## START TASK MATERIAL

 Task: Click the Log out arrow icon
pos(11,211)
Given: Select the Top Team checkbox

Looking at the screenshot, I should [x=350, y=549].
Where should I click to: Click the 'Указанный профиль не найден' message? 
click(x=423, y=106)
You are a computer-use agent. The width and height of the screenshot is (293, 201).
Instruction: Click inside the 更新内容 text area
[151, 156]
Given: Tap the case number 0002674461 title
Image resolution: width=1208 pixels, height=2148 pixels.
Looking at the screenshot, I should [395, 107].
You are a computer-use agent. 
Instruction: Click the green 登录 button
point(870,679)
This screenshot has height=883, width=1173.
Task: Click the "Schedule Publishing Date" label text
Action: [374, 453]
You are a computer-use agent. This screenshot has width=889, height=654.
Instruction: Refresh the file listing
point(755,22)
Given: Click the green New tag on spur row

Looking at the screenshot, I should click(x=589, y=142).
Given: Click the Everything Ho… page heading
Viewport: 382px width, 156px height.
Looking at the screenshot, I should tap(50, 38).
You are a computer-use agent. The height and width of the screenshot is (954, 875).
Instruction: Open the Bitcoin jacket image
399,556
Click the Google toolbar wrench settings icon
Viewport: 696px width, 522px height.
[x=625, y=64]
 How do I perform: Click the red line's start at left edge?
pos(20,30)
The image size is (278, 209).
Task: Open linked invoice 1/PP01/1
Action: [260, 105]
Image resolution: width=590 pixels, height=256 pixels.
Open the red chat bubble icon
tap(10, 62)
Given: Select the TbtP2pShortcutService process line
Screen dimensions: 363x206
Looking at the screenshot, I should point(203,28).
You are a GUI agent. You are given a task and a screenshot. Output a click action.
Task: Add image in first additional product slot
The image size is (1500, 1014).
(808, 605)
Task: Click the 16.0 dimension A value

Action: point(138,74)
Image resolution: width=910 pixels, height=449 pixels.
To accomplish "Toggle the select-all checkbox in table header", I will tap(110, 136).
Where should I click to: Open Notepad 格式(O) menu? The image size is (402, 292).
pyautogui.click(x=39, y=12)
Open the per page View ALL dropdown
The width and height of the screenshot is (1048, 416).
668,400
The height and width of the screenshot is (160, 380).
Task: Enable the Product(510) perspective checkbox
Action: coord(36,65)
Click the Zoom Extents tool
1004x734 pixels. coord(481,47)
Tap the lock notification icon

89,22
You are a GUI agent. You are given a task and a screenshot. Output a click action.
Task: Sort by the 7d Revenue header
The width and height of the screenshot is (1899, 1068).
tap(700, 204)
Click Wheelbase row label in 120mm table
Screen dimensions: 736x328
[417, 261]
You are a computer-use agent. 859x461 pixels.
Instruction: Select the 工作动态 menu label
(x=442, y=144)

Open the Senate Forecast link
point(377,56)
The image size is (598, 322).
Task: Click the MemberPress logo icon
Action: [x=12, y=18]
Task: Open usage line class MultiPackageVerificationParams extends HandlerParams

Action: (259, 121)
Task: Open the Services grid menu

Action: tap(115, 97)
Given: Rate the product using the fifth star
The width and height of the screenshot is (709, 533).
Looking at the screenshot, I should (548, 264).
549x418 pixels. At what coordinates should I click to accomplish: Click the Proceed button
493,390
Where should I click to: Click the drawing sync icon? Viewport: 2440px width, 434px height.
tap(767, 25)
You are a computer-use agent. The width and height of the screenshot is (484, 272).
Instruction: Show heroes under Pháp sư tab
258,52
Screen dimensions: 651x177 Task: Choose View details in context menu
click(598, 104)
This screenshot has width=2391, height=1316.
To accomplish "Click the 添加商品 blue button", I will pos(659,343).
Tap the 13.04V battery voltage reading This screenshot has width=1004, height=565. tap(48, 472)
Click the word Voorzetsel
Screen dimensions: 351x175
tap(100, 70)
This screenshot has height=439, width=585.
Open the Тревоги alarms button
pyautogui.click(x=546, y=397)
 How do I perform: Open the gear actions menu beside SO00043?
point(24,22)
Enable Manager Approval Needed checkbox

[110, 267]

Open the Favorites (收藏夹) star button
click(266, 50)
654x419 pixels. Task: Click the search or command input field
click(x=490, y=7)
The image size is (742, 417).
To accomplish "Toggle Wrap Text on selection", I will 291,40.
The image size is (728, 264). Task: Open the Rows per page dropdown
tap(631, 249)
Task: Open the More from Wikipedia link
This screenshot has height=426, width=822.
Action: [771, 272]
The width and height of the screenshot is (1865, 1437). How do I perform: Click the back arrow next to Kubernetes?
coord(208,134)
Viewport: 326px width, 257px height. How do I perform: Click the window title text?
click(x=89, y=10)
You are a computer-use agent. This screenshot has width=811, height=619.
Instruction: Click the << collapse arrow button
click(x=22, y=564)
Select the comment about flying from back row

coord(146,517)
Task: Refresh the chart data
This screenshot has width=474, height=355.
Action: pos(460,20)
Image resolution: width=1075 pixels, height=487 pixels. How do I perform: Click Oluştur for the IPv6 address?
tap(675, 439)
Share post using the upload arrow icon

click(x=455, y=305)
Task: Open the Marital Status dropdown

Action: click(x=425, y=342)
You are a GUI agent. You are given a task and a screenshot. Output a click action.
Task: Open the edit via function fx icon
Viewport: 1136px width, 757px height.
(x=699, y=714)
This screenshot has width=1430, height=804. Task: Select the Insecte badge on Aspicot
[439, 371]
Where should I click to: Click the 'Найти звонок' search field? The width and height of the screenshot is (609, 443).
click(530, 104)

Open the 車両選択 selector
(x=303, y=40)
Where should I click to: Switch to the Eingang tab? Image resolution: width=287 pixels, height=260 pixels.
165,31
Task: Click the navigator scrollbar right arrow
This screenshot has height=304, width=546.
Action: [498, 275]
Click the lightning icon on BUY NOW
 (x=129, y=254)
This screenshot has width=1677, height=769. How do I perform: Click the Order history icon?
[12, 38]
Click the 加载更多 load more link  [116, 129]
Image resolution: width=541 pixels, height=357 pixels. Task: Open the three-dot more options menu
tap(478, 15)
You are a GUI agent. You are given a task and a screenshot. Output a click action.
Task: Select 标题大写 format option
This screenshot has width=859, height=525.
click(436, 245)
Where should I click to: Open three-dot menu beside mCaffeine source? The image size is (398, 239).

## END TASK MATERIAL

**WHAT THE TASK REQUIRES**
Filter the data above, copying out every line that contains the word "green". Case counts, so keep only lines where it appears with exactly that capitalization.

**RESPONSE**
Instruction: Click the green 登录 button
Given: Click the green New tag on spur row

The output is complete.